#### INPUT MATERIAL:

+--

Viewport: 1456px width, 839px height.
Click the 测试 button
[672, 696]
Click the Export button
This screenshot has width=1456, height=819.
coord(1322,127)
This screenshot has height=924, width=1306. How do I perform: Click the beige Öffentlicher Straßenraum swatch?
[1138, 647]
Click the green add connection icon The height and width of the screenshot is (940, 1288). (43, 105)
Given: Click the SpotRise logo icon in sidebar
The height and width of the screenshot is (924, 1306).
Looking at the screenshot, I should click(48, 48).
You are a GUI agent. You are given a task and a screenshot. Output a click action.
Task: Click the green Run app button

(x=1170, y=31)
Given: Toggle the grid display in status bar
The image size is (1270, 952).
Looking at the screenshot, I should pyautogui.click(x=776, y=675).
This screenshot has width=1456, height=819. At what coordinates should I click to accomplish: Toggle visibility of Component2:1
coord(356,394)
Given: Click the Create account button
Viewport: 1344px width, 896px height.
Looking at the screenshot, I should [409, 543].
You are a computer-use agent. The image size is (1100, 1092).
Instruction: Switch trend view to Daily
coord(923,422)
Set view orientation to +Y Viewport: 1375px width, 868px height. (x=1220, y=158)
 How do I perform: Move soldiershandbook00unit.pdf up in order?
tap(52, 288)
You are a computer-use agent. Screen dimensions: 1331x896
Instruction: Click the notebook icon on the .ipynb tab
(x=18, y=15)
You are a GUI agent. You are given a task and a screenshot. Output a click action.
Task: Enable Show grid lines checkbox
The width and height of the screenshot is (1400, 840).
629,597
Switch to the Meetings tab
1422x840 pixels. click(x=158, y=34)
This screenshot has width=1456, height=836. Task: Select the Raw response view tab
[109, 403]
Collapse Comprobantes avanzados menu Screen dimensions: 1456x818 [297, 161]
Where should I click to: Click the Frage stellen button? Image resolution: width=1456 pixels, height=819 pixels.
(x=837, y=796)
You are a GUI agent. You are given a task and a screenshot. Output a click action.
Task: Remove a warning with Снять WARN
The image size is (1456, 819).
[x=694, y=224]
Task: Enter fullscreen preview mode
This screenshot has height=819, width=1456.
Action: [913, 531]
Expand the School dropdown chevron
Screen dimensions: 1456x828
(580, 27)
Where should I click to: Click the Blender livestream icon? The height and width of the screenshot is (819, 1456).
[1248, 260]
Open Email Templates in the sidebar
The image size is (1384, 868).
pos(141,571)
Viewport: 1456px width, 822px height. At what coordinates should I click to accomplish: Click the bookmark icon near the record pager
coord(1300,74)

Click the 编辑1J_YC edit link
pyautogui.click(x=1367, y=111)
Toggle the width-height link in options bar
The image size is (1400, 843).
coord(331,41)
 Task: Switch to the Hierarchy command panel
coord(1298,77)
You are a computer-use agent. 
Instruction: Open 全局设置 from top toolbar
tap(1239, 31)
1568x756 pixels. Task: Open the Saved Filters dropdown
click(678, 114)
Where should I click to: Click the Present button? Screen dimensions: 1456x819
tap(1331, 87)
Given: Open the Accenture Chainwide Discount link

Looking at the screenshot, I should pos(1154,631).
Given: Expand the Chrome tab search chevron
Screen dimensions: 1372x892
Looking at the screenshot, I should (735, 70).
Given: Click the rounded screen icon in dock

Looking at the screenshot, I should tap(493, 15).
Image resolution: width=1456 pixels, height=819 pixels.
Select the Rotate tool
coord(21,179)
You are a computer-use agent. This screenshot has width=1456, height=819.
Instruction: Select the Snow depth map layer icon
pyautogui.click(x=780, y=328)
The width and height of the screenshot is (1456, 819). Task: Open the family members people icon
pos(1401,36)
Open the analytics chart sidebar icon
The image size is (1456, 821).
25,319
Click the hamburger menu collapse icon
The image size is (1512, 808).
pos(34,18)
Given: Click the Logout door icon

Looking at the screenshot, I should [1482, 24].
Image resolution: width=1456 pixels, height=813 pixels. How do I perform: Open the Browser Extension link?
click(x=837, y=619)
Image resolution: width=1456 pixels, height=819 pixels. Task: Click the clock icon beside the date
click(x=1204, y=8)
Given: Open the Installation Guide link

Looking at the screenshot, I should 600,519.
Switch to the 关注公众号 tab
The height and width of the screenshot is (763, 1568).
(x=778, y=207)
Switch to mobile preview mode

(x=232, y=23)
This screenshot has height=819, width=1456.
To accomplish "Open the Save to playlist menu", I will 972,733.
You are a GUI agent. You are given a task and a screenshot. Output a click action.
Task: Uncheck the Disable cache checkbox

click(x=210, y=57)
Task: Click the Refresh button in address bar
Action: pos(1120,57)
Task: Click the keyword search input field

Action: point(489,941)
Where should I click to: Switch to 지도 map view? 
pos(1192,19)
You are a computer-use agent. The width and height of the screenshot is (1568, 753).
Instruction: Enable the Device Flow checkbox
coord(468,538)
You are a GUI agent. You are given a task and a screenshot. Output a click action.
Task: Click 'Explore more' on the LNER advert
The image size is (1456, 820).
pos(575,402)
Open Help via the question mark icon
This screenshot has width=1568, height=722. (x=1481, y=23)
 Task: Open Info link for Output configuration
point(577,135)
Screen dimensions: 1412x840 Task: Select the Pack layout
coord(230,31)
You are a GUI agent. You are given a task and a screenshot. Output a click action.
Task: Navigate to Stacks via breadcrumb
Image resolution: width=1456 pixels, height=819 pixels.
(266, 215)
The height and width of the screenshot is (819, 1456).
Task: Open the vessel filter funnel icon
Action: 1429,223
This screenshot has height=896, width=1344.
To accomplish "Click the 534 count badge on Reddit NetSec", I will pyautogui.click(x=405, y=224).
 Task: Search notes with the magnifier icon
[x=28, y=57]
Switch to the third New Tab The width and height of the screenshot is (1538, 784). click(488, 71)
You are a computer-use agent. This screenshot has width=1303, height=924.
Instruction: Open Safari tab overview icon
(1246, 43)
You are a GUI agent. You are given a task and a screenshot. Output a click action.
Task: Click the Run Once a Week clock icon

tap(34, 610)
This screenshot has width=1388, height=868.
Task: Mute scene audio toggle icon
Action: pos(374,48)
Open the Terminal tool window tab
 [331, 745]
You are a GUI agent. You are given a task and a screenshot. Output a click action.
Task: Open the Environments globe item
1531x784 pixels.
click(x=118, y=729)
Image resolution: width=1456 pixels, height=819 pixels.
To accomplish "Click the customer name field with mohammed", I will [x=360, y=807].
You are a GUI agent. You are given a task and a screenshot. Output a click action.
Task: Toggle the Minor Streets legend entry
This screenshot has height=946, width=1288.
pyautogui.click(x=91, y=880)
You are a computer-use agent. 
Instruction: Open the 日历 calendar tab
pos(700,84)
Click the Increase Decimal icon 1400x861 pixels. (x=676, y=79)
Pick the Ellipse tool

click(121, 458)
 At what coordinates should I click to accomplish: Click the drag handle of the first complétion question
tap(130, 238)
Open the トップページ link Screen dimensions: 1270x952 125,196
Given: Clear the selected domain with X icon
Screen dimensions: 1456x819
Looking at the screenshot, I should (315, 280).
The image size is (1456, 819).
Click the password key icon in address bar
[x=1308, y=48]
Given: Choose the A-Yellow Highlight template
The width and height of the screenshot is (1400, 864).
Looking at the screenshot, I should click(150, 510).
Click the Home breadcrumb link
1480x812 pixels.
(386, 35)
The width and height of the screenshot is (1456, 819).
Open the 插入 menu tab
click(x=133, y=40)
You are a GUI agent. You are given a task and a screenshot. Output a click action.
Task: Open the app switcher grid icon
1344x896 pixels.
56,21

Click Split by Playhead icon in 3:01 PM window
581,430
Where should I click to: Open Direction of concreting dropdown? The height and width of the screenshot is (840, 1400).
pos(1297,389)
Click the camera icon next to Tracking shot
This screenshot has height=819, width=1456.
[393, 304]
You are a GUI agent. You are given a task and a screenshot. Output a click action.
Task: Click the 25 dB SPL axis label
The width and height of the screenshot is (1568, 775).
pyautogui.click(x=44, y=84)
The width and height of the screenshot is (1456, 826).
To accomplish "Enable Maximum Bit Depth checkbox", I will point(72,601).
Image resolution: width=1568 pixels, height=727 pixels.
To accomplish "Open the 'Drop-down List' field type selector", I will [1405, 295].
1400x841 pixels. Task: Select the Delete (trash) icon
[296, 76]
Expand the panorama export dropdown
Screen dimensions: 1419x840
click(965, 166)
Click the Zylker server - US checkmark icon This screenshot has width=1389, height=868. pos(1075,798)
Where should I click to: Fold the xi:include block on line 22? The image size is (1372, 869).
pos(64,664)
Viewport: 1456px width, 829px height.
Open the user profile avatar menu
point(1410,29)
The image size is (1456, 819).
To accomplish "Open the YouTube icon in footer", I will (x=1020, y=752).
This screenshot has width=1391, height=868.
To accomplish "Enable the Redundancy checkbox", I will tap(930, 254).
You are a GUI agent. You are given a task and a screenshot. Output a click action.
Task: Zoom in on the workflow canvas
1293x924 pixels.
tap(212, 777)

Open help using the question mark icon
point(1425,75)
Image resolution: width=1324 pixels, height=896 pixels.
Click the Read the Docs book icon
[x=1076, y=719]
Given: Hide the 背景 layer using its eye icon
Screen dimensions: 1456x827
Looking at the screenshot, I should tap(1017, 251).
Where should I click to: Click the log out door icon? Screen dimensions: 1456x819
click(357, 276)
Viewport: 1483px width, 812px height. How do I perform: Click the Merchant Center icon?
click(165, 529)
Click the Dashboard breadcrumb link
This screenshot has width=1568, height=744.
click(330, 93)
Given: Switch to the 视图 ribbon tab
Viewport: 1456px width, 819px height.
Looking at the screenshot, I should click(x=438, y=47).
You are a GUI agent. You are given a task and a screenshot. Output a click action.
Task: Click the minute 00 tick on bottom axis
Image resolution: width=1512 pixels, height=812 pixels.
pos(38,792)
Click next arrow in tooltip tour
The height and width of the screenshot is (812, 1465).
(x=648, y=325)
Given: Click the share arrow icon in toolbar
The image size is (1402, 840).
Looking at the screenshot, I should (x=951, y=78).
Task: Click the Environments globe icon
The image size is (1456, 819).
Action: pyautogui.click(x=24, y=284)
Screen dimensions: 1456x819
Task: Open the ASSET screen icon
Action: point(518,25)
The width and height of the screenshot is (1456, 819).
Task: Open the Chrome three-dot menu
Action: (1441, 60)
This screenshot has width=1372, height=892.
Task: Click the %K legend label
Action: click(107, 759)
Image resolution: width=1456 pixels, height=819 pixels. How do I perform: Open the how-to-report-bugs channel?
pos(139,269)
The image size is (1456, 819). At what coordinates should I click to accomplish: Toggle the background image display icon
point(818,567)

+--

#### WHAT IS NEEDED:
From the records above, pull every line that carries the word "globe".

#### COMPLETED EXERCISE:
Task: Open the Environments globe item
Task: Click the Environments globe icon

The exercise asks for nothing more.